• **Task goal**: Copy out the rows below word for word, from the line containing "Click the INSTRUCTIONS header text" through the line containing "Action: click(x=559, y=199)", with both of those lines included.
═════ The records
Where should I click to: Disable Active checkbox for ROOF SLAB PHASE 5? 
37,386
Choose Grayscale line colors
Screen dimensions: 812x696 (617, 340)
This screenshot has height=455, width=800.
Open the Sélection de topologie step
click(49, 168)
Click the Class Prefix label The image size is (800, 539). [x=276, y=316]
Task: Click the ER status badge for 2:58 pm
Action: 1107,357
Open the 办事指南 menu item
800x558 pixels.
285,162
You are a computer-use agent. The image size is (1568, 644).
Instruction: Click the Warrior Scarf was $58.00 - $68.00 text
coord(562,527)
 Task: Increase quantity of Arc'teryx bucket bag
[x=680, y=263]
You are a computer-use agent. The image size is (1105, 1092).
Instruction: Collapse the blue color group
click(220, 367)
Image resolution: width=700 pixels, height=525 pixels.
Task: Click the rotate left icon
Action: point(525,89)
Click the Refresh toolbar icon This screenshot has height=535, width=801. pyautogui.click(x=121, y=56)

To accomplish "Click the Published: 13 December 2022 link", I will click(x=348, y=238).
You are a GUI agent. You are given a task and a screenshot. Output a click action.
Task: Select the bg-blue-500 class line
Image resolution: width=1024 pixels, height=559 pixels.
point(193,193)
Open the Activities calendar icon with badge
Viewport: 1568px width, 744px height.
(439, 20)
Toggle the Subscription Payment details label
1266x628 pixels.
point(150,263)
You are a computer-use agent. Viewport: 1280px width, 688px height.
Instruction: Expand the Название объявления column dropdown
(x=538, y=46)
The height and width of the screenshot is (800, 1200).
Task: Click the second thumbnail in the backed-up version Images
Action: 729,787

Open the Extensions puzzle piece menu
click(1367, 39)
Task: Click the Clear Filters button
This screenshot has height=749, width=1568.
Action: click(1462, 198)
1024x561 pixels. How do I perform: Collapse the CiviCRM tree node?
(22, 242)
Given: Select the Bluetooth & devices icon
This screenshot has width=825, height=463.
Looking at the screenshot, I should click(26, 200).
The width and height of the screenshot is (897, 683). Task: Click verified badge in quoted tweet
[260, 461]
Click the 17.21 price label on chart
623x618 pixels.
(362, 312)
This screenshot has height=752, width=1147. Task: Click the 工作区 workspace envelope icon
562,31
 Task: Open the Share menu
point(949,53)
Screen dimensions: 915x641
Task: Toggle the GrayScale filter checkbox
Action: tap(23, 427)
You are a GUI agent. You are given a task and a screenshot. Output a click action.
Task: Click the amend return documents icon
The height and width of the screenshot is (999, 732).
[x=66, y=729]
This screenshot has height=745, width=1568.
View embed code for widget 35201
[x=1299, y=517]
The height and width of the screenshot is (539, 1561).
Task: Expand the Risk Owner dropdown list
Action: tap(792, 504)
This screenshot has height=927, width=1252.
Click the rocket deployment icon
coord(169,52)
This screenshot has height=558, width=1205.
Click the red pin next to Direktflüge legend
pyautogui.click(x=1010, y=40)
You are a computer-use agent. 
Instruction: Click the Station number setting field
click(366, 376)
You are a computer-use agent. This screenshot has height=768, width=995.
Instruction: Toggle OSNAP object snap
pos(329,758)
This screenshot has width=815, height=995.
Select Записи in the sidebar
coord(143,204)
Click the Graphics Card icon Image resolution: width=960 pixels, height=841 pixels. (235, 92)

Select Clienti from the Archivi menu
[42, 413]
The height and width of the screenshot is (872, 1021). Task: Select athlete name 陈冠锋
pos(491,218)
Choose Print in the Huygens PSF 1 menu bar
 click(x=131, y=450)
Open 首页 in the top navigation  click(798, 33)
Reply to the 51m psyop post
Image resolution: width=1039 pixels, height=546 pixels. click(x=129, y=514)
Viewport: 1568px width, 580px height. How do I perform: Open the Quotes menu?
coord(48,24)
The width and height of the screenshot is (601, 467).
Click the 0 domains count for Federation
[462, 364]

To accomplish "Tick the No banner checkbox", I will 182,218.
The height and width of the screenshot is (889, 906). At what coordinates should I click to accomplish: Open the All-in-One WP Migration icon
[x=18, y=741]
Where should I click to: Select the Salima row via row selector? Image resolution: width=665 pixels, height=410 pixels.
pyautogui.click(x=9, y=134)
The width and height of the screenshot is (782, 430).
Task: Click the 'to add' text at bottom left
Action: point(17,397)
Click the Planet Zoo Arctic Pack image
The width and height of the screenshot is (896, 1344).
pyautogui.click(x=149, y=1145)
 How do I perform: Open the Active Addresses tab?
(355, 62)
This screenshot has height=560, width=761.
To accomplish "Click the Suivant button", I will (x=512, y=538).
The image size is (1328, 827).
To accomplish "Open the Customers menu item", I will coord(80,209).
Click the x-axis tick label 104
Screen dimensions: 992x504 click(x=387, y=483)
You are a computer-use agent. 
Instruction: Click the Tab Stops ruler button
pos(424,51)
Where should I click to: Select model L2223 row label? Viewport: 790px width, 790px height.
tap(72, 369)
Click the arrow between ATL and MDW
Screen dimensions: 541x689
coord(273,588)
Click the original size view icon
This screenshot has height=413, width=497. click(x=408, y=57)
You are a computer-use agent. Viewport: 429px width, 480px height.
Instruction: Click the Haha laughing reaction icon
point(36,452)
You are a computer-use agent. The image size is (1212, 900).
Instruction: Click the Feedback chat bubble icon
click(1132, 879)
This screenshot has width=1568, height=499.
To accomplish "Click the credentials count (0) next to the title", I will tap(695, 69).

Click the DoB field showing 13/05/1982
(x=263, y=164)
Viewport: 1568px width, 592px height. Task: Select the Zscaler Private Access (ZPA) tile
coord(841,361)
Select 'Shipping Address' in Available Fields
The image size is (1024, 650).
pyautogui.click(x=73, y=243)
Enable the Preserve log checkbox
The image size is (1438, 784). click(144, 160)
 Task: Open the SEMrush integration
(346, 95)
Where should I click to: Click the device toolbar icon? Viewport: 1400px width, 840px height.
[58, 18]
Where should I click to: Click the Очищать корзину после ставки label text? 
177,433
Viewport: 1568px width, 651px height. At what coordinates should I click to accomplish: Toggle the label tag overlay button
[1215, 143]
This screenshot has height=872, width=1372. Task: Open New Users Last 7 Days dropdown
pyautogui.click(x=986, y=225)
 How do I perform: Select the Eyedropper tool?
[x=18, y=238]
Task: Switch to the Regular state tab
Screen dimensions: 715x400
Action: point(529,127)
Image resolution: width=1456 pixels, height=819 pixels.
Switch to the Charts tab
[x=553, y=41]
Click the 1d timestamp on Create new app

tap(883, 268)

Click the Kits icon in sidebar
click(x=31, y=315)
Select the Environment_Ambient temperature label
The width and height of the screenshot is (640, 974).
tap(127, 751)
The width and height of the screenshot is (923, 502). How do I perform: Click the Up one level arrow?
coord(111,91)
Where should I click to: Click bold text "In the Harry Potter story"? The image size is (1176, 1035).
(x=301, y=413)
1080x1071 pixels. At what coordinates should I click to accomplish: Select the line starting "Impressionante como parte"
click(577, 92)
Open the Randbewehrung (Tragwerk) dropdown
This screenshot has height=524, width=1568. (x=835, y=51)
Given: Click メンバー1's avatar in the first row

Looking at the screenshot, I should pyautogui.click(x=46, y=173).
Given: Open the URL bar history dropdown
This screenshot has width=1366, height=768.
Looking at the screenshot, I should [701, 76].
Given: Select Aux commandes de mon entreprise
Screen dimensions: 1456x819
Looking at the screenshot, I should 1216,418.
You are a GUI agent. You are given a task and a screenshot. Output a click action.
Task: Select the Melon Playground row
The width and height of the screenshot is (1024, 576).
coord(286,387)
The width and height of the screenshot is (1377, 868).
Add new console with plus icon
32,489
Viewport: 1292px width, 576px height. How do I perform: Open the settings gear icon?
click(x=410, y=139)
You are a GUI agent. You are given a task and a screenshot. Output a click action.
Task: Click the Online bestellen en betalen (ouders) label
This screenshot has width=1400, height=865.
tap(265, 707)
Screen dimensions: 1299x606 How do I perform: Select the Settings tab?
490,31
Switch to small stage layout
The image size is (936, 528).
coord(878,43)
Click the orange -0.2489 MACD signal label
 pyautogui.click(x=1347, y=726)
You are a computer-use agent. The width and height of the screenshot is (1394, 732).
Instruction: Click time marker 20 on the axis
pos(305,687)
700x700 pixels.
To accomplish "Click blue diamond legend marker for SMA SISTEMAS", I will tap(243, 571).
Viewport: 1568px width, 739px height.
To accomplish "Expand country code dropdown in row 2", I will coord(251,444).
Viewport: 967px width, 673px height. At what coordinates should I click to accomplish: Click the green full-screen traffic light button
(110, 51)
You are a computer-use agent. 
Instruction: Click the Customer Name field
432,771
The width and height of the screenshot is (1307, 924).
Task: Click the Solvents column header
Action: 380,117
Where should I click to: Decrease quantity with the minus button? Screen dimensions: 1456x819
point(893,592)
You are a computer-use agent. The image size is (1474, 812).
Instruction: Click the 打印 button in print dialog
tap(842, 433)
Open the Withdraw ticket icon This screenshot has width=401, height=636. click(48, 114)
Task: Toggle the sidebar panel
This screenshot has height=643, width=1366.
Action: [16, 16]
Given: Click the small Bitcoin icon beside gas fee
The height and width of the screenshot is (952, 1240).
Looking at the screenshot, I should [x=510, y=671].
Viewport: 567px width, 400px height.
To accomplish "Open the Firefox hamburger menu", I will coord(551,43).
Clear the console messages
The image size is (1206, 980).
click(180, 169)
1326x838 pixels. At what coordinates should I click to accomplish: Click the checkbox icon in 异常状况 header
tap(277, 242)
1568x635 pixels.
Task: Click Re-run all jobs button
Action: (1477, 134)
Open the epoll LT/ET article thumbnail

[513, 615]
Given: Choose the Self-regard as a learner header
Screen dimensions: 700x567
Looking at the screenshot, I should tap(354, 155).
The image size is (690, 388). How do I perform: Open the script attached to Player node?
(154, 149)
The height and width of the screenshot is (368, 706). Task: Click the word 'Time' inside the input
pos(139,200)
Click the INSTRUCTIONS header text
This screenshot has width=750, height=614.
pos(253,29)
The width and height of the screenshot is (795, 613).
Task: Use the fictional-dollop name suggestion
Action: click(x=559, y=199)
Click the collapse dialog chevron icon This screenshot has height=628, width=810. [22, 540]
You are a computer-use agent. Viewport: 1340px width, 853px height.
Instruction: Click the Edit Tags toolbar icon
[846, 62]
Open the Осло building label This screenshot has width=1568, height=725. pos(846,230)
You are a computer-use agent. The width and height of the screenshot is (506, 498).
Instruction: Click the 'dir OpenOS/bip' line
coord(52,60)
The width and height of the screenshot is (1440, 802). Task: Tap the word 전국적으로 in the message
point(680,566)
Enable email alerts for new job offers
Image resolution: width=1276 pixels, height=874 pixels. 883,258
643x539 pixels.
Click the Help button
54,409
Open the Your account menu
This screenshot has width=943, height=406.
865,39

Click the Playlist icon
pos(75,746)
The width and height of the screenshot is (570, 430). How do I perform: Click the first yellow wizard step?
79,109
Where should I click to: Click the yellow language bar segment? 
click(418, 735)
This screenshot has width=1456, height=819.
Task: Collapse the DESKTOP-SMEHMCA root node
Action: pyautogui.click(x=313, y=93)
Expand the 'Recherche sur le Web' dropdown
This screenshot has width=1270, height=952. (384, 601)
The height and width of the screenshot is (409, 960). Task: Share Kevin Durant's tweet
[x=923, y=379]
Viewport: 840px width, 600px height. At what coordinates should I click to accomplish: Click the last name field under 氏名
══════════
• **Output for this exercise**:
Click the INSTRUCTIONS header text
This screenshot has width=750, height=614.
pos(253,29)
The width and height of the screenshot is (795, 613).
Task: Use the fictional-dollop name suggestion
Action: click(x=559, y=199)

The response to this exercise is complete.